Multivalent, Soluble Nano-Self Peptides Increase Phagocytosis of Antibody-Opsonized Targets while Suppressing Self Signaling

Macrophages engulf foreign cells and particles, but phagocytosis of healthy cells and cancer cells is inhibited by expression of the ubiquitous membrane protein CD47 which binds SIRP alpha on macrophages to signal self. Motivated by some clinical efficacy of anti-CD47 against liquid tumors and based on past studies of CD47-derived polypeptides on particles that inhibited phagocytosis of the particles, here we design soluble, multivalent peptides to bind and block SIRP alpha. Bivalent and tetravalent nano-Self peptides prove more potent (K-eff similar to 10 nM) than monovalent 8-mers as agonists for phagocytosis of antibody opsonized cells, including cancer cells.

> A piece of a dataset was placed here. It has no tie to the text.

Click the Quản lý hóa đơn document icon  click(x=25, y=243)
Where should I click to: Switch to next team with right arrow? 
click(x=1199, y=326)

Multivalent peptides also outcompete soluble CD47 binding to human macrophages, consistent with SIRP alpha binding, and the peptides suppress phosphotyrosine in macrophages, consistent with inhibition of SIRP alpha's self signaling. Peptides exhibit minimal folding, but functionality suggests an induced fit into SIRP alpha's binding pocket. Pre-clinical studies in mice indicate safety, with no anemia that typifies clinical infusions of anti-CD47. Multivalent nano-Self peptides thus constitute an alternative approach to promoting phagocytosis of self, including cancer cells targeted clinically.